最後に、施策の質という観点で、UIばかりのテストや改善になってしまっていないか、パーソナライゼーションの活動も推進できているかを管理するために、「A/Bテスト数」と「パーソナライゼーション施策数」を分けてKPI管理するとよいです。パーソナライゼーション施策を積み上げていき、継続的に優れたUXを提供していけるよう心がけましょう。
継続的にWebサイトのUI/UXを洗練させるためのポイント
マーケティングツールを導入/活用して継続的にUI/UXを洗練させるためのフェーズ別のポイントは以下の通りです。
【戦略フェーズ】
必要最低限の時間で、対象となるWebサイトのボトルネック分析 を実施、最適化施策を検討すべきページやオーディエンスを定義しましょう。データを活用して、トラフィックが多く、CVR貢献度の高いページまたはページの要素を選定すること が重要です。それらを重視し、PDCAを回していきましょう。次に、ボトルネック分析の結果や他社事例などをもをリアルタイム性高く連携することです。MA(マーケティングオートメーション)やCMS(コンテンツ管理システム)、CDP(カスタマーデータプラットフォーム)など、顧客管理に関するさまざまなソリューションとの連携を考慮に入れた設計を行いましょう。
上記のとに、Adobe Targetなどの最適化ツールによって実現するユースケースを作成します。
【施策設計フェーズ】
施策設計フェーズにおいては、シンプルなUI面のA/Bテストのみでなく、外部データを利用したターゲティング施策やレコメンド施策、行動にもとづくパーソナライゼーション施策の設計 に挑戦することも重要です。その際のポイントが施策の精度を高めるためのデータような施策自体の高度化を通して、同ページ、同要素においても高レベルな施策実施や、継続的なCVR向上を実現することができます。
【運用フェーズ】
運用フェーズにおいても数多くのポイントがあります。まずは、プロアクティブなインサイトの発見と早期のアクションが 重要です。施策状況をモニタリングできるワークスペースなどを即座に準備しておくことで、勝者の判断を迅速に行うことができます。
加えて、AI(人工知能)/ML(機械学習)の機能活用を開始すること も運用において重要です。例えば、すべての施策に対して手動で勝者を判断や設定変更をするのではなく、施策実施本数を増やしていきながら施策評価の質とスピードを保つためにも、自動で勝者判定したり、自動的に配信するべきオファーを最適化したりするようなAI/MLの機能を、運用上の注意点を理解した上で活用することをおすすめします。

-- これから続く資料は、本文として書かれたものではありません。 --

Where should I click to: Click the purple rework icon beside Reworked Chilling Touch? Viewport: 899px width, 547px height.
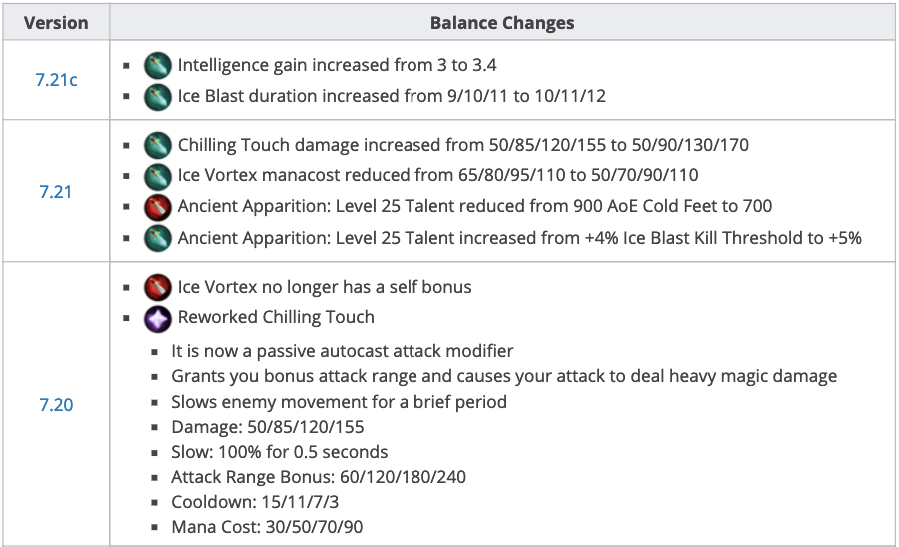[158, 318]
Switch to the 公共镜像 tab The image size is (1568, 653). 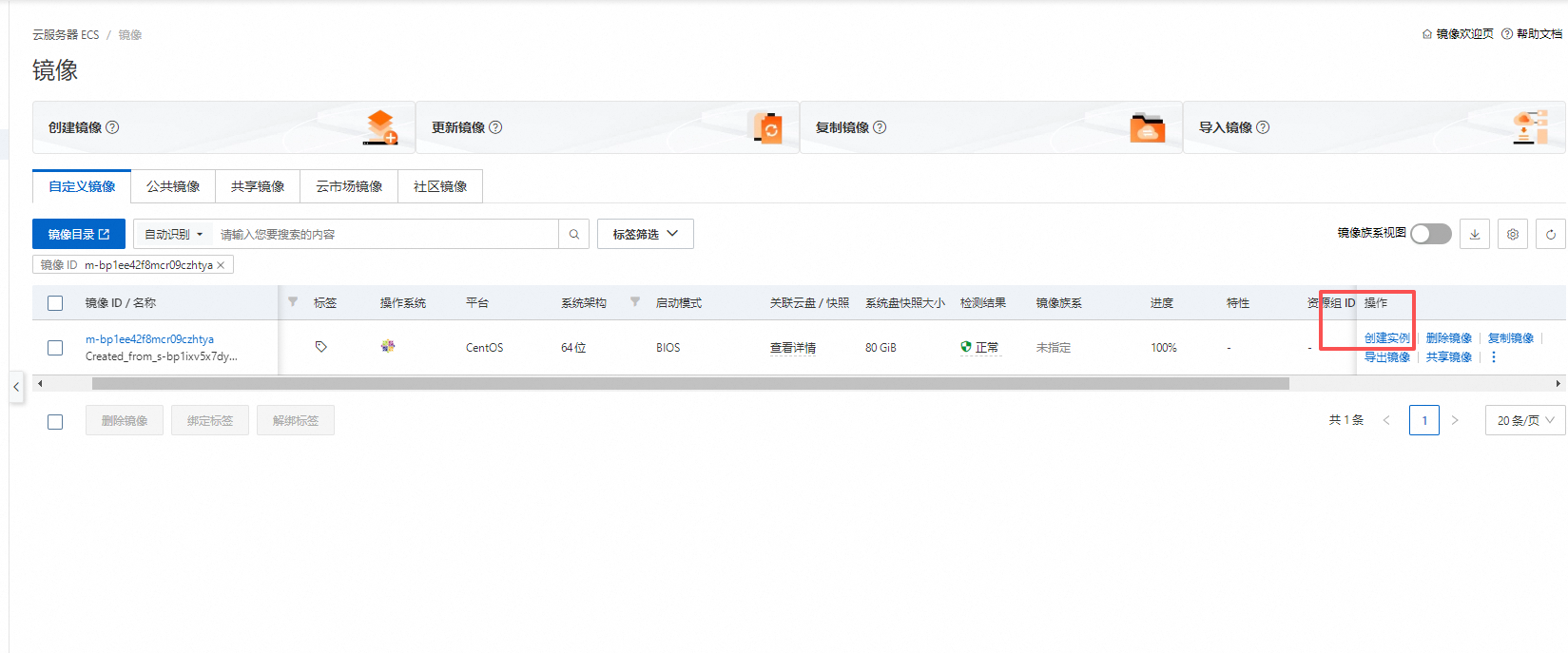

また、UI/UX改善のための人材育成も重要であることから、スキルを展開するためのトレーニングも実施が必要です。データ活用人材の育成プログラムをいちから構築するのは難易度が高いことから、はじめは外部の人材育成プログラムやトレーニングを活用しましょう。
このように、データを活用してウェブサイトのUI/UXを洗練させるためには、最適化運用に関する適切なKPIを策定した上で、必要なリソースを確保し、データを活用してさまざまな施策をスピーディに実行していく必要があります。その上で、CVR改善のためのUIの最適化だけでなく、ユーザーのプライバシーに配慮した上で、「正しいコンテンツを、正しい人に、正しいタイミングで、正しいチャネルを通じて提供する」ことを念頭に置いたパーソナライゼーションを実施し、高度な顧客体験管理を継続していきましょう。